There’s “an appetite in this country to stop radical Islam before it comes here.”

Running for president doesn’t always mean you really want to be the president. Graham is a nonentity in polling, and though he’s campaigning hard, he must know his chances are slim to none. But he clearly wants to influence the debate over national security within his party, where libertarians like Rand Paul have posed an ideological challenge to the hawkish establishment. Graham has years of experience in the Senate dealing with foreign policy and national security, and recently retired after over 30 years as an Air Force lawyer.

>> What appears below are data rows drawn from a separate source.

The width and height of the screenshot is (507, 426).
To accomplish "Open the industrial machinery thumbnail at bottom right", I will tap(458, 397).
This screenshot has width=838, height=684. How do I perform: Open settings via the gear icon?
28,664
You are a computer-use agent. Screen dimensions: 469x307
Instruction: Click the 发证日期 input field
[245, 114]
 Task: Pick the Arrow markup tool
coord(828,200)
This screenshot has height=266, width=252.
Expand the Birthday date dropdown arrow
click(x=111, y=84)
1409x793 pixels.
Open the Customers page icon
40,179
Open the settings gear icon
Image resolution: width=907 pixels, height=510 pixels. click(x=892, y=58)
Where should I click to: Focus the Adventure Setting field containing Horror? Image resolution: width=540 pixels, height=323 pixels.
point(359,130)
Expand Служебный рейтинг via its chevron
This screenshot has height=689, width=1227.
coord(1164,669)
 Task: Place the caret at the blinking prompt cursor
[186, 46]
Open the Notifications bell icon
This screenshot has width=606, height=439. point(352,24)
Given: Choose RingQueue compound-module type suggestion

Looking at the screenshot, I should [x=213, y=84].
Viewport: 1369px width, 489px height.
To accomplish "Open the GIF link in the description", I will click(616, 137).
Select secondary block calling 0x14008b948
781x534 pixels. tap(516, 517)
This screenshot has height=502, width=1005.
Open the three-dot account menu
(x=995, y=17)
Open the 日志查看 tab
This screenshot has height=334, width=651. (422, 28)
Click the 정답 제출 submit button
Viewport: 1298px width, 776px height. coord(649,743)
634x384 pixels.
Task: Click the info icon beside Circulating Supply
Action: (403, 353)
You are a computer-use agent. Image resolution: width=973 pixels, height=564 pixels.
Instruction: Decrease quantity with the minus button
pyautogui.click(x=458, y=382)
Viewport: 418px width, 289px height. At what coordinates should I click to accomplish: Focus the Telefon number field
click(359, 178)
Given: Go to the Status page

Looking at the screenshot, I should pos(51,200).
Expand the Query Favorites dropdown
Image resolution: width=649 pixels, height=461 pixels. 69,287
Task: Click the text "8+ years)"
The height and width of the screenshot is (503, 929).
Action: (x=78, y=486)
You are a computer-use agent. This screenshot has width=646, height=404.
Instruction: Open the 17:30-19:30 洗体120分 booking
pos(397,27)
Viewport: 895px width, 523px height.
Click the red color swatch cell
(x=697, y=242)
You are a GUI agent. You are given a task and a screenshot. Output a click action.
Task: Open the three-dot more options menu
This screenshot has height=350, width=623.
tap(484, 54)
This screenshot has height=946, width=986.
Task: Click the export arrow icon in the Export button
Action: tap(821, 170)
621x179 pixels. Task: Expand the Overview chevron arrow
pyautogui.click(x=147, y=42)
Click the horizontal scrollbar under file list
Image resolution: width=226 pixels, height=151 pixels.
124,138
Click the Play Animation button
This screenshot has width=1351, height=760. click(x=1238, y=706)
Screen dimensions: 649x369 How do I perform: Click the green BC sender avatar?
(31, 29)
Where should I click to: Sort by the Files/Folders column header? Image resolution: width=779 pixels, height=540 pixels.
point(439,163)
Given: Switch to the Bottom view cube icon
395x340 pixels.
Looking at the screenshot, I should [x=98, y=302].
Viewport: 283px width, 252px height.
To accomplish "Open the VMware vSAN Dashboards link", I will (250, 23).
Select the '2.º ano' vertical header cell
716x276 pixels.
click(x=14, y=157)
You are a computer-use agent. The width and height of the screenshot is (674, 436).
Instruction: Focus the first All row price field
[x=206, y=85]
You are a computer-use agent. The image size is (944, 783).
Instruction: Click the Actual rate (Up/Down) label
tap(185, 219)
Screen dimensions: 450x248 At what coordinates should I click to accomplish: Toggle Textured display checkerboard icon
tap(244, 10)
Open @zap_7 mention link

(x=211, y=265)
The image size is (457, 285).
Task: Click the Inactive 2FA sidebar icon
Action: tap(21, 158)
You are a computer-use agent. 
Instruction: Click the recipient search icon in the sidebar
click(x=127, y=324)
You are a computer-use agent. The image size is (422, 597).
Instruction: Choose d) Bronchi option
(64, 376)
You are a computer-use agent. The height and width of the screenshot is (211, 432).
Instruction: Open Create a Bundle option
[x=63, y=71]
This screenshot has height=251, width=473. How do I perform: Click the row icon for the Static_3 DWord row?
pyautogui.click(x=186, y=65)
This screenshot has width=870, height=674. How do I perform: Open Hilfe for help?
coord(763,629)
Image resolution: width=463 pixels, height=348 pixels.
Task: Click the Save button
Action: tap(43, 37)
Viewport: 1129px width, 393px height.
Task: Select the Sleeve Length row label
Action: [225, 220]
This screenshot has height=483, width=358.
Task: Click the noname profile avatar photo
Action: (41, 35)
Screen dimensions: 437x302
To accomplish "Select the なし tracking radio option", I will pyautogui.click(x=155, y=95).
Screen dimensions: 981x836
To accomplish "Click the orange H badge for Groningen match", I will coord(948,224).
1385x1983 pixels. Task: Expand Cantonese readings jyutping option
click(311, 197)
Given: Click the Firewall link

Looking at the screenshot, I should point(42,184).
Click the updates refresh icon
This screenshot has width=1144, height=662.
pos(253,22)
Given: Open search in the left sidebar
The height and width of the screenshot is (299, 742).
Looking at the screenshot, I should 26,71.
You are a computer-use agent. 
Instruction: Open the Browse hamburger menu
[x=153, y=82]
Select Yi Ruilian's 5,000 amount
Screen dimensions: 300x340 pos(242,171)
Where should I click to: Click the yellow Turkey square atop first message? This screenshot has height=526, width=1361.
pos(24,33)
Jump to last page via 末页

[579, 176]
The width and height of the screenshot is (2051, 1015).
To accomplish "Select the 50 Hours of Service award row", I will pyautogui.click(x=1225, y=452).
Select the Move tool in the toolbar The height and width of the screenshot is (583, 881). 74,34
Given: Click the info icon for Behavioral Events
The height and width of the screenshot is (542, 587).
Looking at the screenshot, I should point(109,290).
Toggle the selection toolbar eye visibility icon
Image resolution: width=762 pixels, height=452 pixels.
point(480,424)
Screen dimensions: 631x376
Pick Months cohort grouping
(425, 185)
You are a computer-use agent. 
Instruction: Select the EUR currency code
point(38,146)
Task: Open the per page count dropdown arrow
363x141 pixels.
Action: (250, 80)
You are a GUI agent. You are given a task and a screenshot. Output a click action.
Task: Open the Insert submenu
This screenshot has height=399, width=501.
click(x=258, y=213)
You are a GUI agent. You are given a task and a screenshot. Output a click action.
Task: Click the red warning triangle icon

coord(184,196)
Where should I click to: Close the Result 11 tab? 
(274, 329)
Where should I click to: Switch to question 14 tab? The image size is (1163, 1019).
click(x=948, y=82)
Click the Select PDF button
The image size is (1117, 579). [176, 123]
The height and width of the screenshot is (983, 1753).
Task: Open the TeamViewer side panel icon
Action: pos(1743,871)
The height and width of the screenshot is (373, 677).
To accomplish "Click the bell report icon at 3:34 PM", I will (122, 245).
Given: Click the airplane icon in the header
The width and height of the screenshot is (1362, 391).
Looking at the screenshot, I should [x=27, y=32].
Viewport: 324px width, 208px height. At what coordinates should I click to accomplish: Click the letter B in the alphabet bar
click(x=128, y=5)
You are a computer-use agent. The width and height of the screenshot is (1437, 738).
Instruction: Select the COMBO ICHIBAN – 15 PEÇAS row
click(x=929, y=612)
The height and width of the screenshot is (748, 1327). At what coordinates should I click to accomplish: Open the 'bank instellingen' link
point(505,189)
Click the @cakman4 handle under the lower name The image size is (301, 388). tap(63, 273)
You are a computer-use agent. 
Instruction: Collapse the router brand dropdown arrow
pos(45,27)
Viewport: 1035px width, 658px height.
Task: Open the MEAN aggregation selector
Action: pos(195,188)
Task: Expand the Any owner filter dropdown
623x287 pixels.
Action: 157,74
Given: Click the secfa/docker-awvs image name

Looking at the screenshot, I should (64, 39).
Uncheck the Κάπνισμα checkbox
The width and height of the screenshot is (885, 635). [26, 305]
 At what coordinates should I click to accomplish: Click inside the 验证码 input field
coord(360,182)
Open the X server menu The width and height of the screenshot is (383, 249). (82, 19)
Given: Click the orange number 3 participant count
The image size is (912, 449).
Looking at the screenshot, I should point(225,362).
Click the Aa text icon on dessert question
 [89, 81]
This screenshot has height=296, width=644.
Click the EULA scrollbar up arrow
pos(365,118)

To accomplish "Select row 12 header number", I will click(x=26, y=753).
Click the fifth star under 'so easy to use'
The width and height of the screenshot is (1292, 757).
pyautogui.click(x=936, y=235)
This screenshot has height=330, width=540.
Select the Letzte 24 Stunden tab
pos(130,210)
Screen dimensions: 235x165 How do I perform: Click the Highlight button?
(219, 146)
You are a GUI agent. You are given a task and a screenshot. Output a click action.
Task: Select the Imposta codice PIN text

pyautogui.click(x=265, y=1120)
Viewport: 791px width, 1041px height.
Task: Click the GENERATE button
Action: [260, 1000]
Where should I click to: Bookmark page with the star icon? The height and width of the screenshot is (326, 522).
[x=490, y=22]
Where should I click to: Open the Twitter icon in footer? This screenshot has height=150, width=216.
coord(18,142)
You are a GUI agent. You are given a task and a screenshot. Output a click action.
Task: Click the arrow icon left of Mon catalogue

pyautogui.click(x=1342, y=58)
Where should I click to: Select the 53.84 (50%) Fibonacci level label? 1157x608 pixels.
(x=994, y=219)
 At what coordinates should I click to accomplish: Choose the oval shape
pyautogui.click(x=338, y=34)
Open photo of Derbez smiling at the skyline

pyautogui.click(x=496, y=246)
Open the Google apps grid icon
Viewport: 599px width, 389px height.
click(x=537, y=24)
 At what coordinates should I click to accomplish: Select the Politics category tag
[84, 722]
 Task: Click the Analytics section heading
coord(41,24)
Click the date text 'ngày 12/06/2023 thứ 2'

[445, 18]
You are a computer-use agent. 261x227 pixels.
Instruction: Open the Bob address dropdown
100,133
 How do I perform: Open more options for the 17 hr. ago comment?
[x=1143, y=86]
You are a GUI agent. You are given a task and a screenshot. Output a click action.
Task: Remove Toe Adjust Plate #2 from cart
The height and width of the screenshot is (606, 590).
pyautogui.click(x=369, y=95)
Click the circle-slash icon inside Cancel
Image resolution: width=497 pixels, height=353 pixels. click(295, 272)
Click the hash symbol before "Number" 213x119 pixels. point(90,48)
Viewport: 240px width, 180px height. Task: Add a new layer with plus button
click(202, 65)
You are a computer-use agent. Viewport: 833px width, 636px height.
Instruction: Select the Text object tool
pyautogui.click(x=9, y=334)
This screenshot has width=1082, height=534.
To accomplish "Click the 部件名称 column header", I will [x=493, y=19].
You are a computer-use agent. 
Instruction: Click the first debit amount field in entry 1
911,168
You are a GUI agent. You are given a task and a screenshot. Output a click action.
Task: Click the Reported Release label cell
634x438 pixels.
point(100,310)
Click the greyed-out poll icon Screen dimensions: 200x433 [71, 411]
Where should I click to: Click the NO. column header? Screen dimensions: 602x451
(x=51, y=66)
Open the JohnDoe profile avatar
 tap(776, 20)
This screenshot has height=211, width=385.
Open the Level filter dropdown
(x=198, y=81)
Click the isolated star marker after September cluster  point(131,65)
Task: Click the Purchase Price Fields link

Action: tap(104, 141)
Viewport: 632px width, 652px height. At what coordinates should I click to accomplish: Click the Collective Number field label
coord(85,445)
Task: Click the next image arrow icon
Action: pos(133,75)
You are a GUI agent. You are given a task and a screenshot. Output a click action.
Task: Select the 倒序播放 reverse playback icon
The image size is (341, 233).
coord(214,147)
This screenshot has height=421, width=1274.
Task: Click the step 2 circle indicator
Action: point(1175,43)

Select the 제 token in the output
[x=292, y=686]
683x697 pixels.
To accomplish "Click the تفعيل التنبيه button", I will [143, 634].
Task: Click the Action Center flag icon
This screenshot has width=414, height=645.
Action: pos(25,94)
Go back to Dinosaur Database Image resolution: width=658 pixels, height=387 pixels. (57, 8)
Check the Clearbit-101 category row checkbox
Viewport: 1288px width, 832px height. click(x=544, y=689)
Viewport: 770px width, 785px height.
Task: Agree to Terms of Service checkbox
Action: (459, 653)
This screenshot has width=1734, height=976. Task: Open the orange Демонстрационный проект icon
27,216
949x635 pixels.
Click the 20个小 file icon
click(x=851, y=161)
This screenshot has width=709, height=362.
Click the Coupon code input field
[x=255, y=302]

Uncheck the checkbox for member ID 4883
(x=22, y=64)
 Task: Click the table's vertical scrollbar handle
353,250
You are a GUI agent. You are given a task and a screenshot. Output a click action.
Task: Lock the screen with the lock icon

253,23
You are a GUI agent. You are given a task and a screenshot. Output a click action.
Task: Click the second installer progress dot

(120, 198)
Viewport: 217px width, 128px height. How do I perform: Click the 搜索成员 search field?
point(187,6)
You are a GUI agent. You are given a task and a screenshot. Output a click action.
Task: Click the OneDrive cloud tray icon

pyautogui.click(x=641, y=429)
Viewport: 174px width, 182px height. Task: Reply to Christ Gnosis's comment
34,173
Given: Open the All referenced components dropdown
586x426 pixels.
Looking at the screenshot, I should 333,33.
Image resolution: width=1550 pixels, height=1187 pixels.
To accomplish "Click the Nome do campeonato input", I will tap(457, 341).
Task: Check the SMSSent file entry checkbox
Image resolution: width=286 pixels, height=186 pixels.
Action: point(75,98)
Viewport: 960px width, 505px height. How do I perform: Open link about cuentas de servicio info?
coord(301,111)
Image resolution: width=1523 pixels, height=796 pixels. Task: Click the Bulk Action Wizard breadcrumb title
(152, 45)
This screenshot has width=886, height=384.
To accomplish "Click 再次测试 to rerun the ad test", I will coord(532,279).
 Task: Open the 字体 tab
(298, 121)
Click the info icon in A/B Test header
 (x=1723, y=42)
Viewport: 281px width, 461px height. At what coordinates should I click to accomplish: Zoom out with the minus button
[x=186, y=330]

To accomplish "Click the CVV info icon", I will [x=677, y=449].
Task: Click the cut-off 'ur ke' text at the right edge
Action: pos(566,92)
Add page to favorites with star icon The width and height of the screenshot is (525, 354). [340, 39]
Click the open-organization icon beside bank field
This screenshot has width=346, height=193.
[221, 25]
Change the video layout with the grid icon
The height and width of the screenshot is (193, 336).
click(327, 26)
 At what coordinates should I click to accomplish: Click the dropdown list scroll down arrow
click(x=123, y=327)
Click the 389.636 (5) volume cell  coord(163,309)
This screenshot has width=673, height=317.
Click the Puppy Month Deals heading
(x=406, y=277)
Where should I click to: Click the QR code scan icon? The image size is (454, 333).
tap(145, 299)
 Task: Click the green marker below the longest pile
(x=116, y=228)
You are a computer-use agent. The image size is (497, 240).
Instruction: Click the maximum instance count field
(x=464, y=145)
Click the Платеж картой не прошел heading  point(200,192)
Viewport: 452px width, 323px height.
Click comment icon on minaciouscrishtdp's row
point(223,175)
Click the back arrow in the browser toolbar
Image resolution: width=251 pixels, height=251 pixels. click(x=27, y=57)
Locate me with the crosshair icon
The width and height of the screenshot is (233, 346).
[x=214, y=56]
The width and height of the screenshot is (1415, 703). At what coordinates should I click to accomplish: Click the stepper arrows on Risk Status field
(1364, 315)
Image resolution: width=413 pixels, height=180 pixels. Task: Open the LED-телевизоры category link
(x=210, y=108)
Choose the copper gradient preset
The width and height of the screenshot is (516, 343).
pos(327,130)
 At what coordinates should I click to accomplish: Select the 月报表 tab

And pushing these issues can also unlock something that could change the equation for Graham entirely; according to two sources recently, Republican casino magnate and mega-donor Sheldon Adelson and his wife Miriam are considering supporting Graham during the early part of the race. They have supported Graham’s Senate campaigns in the past, and Adelson attended a March fundraiser in Washington for Graham’s pre-campaign exploratory committee, Security Through Strength.

“They understand that Lindsey can’t win,” said one person close to the Adelsons. “I think he believes that he is going to be well positioned to be Secretary of Defense or Secretary of State. My guess is Sheldon’s thinking is, This doesn’t actually upset the apple cart. It gets pro-Israel issues out there and in the debate, and it positions Lindsey well for being Secretary of Defense or Secretary of State.”

Adelson “wants to wait and then support the nominee” unlike last time when he wounded Mitt Romney by supporting Newt Gingrich, that source said. “But Lindsey doesn’t upset that, because Lindsey is not really running for president like the other guys are running for president.”

Asked if he believes voters care more about national security this election than other elections, Graham said he did, and that “if they don’t, we’re crazy as a nation.”

Polling does show that the threat posed by ISIS weighs heavily on the minds of influential Iowa caucus-goers. A Des Moines Register poll from May showed that 90 percent of voters polled wanted candidates to talk about terrorist groups like ISIS. That same poll showed that 73 percent thought that the statement “The U.S. must have indisputably the strongest budget, therefore the Pentagon budget should be increased” was “about right” — another figure that tracks with Graham’s position on strengthening the military.

And voters on the trail this weekend appeared to largely agree with Graham.

“I agree with everything he said,” said Darlene Block, 72, a voter who attended Graham’s meet-and-greet in Centralia, Iowa, on Saturday. “Our military is really down, they said, to the lowest it was since World War II, so we need to straighten that out.”

“It’s a big concern, it’s a serious matter,” said Arvid Saele, the treasurer of the Dubuque County Republican Party who was at that event, said when asked about Graham’s focus on foreign policy. But he said he’s “not certain it ranks as high as it should” in the minds of Iowa voters.